IRS Working on a New Form 1040 for 2019 Tax Season

As part of a larger effort to help taxpayers, the Internal Revenue Service plans to streamline the Form 1040 into a shorter, simpler form for the 2019 tax season.

The new 1040 – about half the size of the current version — would replace the current Form 1040 as well as the Form 1040A and the Form 1040EZ.  The IRS circulated a copy of the new form and will work with the tax community to finalize the streamlined Form 1040 over the summer.

This new approach will simplify the 1040 so that all 150 million taxpayers can use the same form. The new form consolidates the three versions of the 1040 into one simple form. At the same time, the IRS will still obtain the information from each taxpayer needed to determine their tax liability or refund.

The new Form 1040 uses a “building block” approach, in which the tax return is reduced to a simple form. That form can be supplemented with additional schedules if needed. Taxpayers with straightforward tax situations would only need to file this new 1040 with no additional schedules.

Since more than nine out of 10 taxpayers use software or a tax preparer, the IRS will be working with the tax community to prepare for the streamlined Form 1040. This will also help ensure a smooth transition for people familiar with software products and the interview process used to prepare tax returns.

Taxpayers who file on paper would use this new streamlined Form 1040 and supplement it with any needed schedules.

2018 Earned Income Credit

2018 EITC Income Limits, Maximum Credit Amounts and Tax Law Updates

Earned Income and AGI Limits

The tax year 2018 Earned income and adjusted gross income (AGI) must each be less than:

If filing… Qualifying Children Claimed
Zero One Two Three or more
Single, Head of Household or Widowed $15,270 $40,320 $45,802 $49,194
Married Filing Jointly $20,950 $46,010 $51,492 $54,884

Investment Income Limit

Investment income must be $3,500 or less for the year.

Maximum Credit Amounts

The maximum amount of credit for Tax Year 2018 is:

  • $6,431 with three or more qualifying children
  • $5,716 with two qualifying children
  • $3,461 with one qualifying child
  • $519 with no qualifying children

For more information on whether a child qualifies you for EITC, see:

  • Qualifying Child Rules, or
  • Publication 596, Rules If You Have a Qualifying Child.

2018 IRS Tax Changes

Tax Reform Provisions that Affect Individuals

Personal Exemption Deduction Eliminated

Personal exemption deductions for yourself, your spouse, or your dependents have been eliminated beginning after December 31, 2017, and before January 1, 2026.
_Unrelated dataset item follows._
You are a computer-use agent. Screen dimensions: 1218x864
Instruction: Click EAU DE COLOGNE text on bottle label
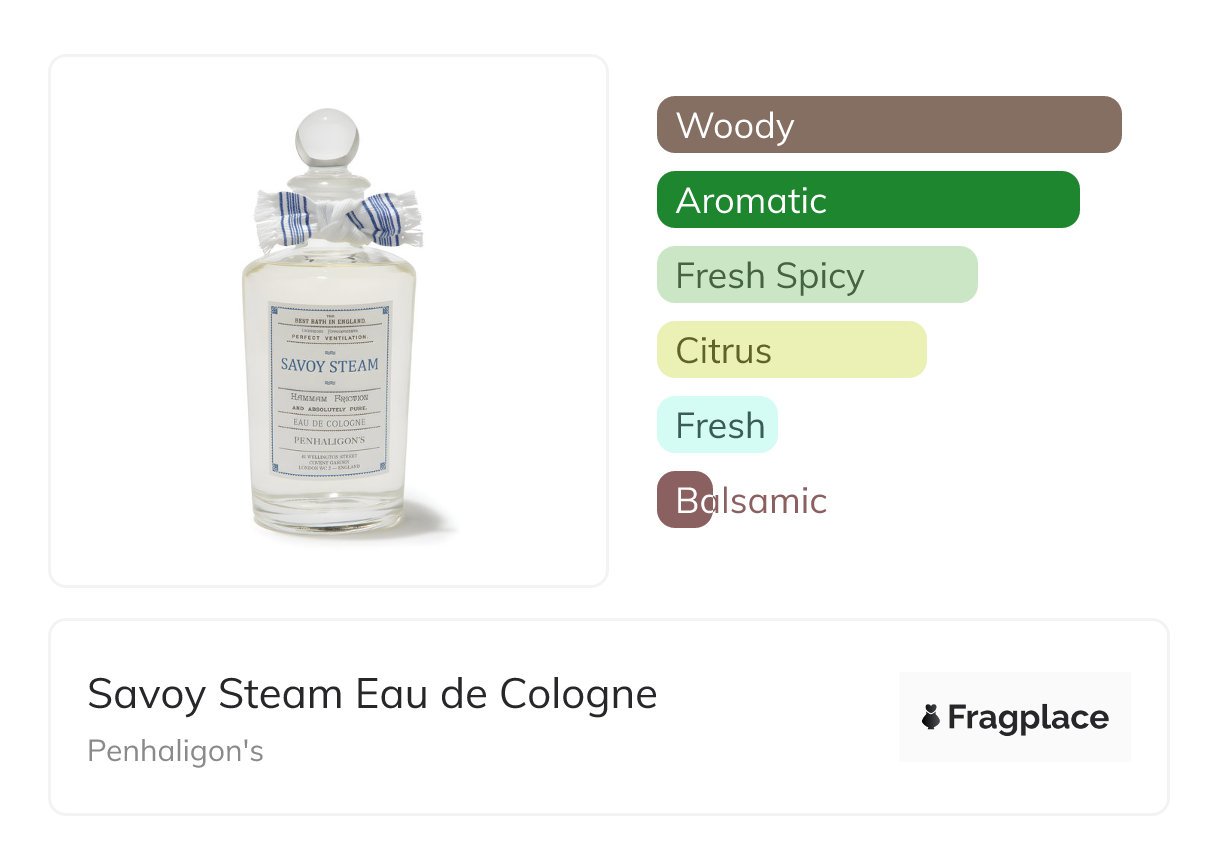point(329,423)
Standard Deduction Amount Increased

For 2018, those who are married and filing jointly will have an increased standard deduction of $24,000, up from the $13,000 it would have been under previous law.

Single taxpayers and those who are married, and file separately now have a $12,000 standard deduction, up from the $6,500 it would have been for this year prior to the reform.

For heads of households, the deduction will be $18,000, up from $9,550.ty

 Itemized Deductions

Deduction for personal casualty and theft losses suspended (unless incurred in federally-declared disaster area)

Limitations to the deduction for state and local taxes

Limitations to the deduction for home mortgage interest in certain cases

Eliminating most miscellaneous itemized deductions such as:

  • Deductions for employee business expenses
  • Tax preparation fees
  • Investment expenses, including investment management fees
  • Employment related educational expenses
  • Job search expenses
  • Hobby losses
  • Safe deposit box fees
  • Investment expenses from pass-through entities

Eliminated the limitation on itemized deductions for certain high-income taxpayers.

SALT – State and Local Income Tax

The deductibility of state and local tax payments for federal income tax purposes is now limited to $10,000 a calendar year.

A taxpayer who makes payments or transfers property to an entity eligible to receive tax deductible contributions must reduce their charitable deduction by the amount of any state or local tax credit the taxpayer receives or expects to receive.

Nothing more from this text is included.